The President of the United States said this recently at a rally:
“Every single Democrat in the U.S. Senate has signed up for the open borders – and it’s a bill. And it’s called The Open Borders Bill. What’s going on? And it’s written by – guess who – Dianne Feinstein.”
Here’s the problem: There is no such bill. Everything about that accusation is completely made up.
This is a lie so blatant that no excuse can be found in the realm of “maybe he’s just confused or mistaken.” It is so totally untrue that he must know he’s lying, and he’s lying on purpose.
The art of political campaigning used to be the art of spin, and the art of spin was to make your charge true enough that you could score a valid point. But now we’re in the era of make anything up, do it out of whole cloth, it doesn’t have to have any relationship at all with reality.
As Steve Benen writes:
When the lines between fact and fiction blur for the president, it’s unsettling.
But more broadly, Trump has also apparently convinced himself, not only that an imaginary bill is real, but also that he’s accurately describing the Democratic position on immigration policy.
To put it mildly, he isn’t.
I realize that the president isn’t a fan of nuance or substantive policy debates.
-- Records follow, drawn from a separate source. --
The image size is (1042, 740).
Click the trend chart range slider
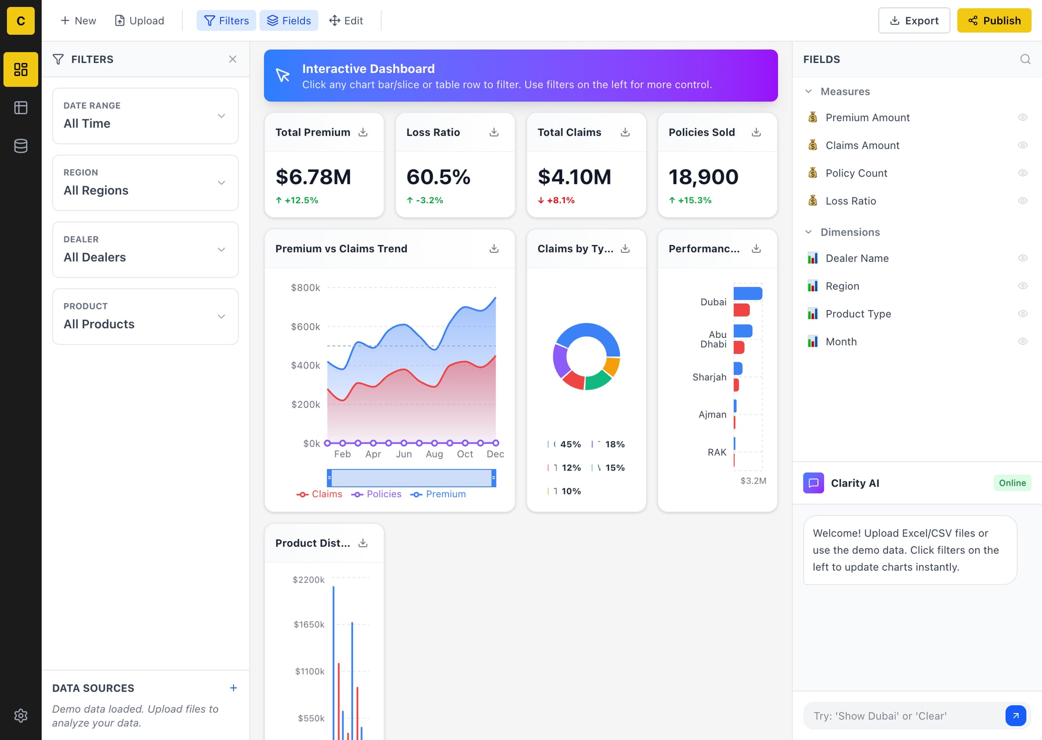[411, 478]
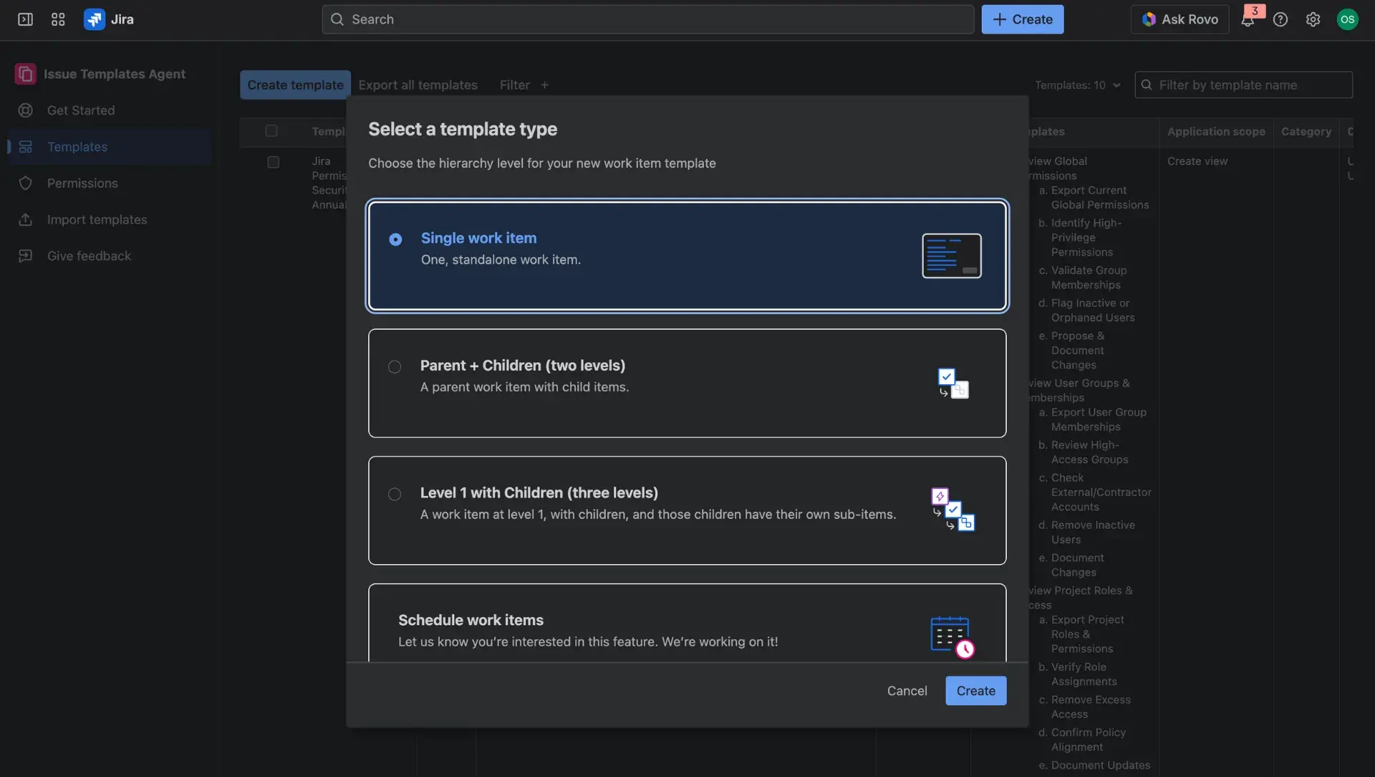The height and width of the screenshot is (777, 1375).
Task: Open the Atlassian app switcher grid
Action: click(x=58, y=19)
He enjoys the convenience of binary framing: to agree with the far-right agenda on immigration is to be “tough”; to oppose it is to support “open borders.”
But no one of any influence in Democratic politics endorses Trump’s bizarre description of the party’s agenda. On the contrary, the Obama administration strengthened border security measures well beyond what we saw under his Republican predecessor.